Too many of us act like prayer is a secondary or even tertiary level activity for Christians. We act like prayer is doing nothing, and frankly speaking, it does look like it is not doing much, doesn’t it? Sitting in a room and talking about things to God doesn’t seem on the same level of preaching to a congregation, teaching a group of Sunday school kids, caring for the poor, or sharing God’s Word with people who don’t yet believe. Prayer can even seem lazy because it looks like the pray-er is merely sitting and not working at all.
This is a huge mistake. Paul writes in Ephesians 6 about Spiritual Warfare, and tells us that prayer is the way we fight. Read these verses now, and notice that all the preparation and getting dressed ends with Paul’s exhortation to PRAY! Obviously he thinks prayer is extremely important. It’s how we fight the good fight!
“Prayer is our working relationship with God. Every praying Christian must understand that his or her prayers are not simply ‘support’ for various missions. They are the real work of missions. When done properly, they make it possible for the missionaries to perform the ‘mop up’ operation! Wesley Duewel, a former missionary to India and a teacher of prayer, tells how his mission struggled for twenty-five years as it planted one new church a year. The missionaries decided that something was wrong, so they enlisted a thousand people to pray daily. In the next few years the mission exploded from 25 to more than 550 churches and from 2,000 to nearly 75,000 believers.
God intended for prayer to be the means by which we join with Him in His work of redeeming the world. When He invited us to ‘ask and receive,’ He was not implying that He would ‘do it anyway’ if we did not ask.
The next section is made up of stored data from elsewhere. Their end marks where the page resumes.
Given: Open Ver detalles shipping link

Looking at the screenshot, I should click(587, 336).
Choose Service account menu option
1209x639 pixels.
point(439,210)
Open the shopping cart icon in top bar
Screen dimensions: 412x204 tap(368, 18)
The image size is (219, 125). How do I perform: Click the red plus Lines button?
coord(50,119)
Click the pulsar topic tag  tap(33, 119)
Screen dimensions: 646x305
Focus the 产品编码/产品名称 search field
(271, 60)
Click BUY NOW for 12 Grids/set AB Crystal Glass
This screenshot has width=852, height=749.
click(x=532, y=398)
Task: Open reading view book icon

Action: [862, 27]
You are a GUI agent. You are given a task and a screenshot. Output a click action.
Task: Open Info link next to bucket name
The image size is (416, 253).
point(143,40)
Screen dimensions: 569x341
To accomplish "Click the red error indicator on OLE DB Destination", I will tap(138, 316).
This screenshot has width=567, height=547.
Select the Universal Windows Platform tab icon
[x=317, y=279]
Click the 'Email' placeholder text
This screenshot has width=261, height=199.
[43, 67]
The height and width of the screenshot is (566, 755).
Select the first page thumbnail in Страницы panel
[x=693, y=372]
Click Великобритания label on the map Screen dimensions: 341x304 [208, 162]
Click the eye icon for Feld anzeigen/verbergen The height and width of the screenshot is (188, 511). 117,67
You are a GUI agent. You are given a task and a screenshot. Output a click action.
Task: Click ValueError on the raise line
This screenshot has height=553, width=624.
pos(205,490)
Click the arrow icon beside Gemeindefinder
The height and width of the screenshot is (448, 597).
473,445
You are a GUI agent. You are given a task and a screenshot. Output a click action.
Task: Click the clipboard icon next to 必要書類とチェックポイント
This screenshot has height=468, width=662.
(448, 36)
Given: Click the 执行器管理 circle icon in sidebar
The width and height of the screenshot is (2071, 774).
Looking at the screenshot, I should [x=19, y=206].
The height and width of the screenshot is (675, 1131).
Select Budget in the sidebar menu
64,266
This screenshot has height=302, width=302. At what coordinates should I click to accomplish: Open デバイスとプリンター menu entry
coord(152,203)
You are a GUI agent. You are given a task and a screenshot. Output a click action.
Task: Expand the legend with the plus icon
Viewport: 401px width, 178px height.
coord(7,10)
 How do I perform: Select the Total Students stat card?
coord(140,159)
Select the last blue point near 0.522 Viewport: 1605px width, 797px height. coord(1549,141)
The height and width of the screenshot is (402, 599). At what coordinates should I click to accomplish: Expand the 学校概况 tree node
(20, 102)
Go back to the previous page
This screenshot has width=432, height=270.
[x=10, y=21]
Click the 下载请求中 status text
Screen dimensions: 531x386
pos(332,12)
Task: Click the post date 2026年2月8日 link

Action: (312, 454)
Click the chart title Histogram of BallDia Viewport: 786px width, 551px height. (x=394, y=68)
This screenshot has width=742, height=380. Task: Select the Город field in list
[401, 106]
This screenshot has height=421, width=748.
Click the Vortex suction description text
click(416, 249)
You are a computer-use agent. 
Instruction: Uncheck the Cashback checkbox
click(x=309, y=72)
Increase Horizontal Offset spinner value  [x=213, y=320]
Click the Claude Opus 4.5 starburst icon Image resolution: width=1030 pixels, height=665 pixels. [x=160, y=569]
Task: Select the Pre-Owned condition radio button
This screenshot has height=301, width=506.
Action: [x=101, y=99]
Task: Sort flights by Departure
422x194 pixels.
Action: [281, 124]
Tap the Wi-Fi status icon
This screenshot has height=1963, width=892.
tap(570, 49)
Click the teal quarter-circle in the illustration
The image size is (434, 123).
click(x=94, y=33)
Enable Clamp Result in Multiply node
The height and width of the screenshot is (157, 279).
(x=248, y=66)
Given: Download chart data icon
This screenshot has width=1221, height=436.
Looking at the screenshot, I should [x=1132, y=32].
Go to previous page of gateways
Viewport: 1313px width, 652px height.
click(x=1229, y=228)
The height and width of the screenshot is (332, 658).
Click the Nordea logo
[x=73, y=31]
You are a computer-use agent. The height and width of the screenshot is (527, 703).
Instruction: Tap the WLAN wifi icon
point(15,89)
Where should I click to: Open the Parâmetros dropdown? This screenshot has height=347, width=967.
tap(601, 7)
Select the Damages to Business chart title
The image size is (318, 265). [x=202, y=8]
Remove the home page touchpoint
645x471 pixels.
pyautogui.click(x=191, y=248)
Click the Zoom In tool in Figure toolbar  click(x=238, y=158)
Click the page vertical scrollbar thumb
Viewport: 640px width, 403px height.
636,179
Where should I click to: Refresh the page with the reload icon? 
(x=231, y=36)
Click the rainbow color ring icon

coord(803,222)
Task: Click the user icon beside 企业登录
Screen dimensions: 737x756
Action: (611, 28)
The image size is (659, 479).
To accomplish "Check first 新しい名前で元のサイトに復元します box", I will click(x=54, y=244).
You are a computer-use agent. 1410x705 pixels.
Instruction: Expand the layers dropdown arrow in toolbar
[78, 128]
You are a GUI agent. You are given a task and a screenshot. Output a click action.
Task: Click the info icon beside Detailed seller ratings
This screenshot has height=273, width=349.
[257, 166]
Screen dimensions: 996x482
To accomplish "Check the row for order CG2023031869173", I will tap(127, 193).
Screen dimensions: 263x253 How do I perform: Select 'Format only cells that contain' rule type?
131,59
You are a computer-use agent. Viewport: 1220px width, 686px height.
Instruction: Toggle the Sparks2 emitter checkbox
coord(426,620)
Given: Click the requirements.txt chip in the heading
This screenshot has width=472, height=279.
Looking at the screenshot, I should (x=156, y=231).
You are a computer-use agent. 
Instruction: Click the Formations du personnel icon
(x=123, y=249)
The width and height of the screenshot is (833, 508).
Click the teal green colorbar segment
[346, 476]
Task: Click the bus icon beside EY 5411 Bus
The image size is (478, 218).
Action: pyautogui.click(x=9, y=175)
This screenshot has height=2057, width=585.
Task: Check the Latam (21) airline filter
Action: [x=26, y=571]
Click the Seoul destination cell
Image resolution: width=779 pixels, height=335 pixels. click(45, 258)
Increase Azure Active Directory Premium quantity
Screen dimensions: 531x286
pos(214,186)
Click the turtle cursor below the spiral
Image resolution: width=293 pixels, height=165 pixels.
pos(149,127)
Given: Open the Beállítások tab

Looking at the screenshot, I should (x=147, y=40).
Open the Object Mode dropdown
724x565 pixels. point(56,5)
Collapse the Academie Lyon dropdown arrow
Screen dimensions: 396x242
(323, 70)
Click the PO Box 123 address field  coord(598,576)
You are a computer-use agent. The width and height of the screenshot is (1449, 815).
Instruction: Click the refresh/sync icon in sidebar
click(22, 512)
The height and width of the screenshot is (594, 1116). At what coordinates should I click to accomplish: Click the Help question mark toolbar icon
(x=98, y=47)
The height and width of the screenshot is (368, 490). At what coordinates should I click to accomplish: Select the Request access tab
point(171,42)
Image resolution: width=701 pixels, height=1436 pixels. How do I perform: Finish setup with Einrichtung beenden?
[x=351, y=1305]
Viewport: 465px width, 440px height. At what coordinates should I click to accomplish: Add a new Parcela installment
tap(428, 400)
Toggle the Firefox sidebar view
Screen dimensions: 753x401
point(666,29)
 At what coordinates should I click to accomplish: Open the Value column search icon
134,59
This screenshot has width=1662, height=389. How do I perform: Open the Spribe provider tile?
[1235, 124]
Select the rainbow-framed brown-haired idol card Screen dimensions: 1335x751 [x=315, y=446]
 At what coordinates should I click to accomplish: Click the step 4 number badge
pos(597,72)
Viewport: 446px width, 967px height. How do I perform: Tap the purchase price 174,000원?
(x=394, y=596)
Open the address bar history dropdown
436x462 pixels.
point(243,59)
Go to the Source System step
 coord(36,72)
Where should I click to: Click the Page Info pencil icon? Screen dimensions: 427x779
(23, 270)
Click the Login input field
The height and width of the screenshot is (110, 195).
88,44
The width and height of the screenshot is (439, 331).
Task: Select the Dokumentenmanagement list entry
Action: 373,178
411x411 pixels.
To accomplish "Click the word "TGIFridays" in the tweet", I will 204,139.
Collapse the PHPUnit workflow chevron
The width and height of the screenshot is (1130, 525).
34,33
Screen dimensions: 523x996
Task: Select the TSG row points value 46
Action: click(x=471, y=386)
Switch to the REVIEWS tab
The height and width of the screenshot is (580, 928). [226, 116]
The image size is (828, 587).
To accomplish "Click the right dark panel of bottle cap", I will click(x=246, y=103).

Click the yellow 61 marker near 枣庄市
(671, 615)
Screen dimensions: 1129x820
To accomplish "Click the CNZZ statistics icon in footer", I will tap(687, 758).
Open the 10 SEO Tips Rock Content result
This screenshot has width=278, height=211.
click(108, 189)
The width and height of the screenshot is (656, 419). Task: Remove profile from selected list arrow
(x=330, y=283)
One of the most damaging beliefs the Devil plants in our minds is that prayer does not matter, as though God will do what He wants to do, whether we pray or not…
…The majority of Western Christians do not understand this ‘working relationship’ with God through prayer. In our arrogance we think God needs our money, our five-year plans, and our organizational expertise. But this is not what God desires of us. He wants us to maintain a working, traveling relationship with Him. He wants us to pray constantly, asking Him to shine His light and to shower His life-giving blessings on specific people and areas that need to know Him.” (p. 53-56)
I am convicted by this. Are you? I often allow the devil to deceive me into thinking that God will do it anyway. Lord, forgive me for not using your gift of prayer. Give me a heart of prayer, and help me lead Messiah Lutheran Church to be a congregation that works, not by our strength, ideas, and money; but by prayer!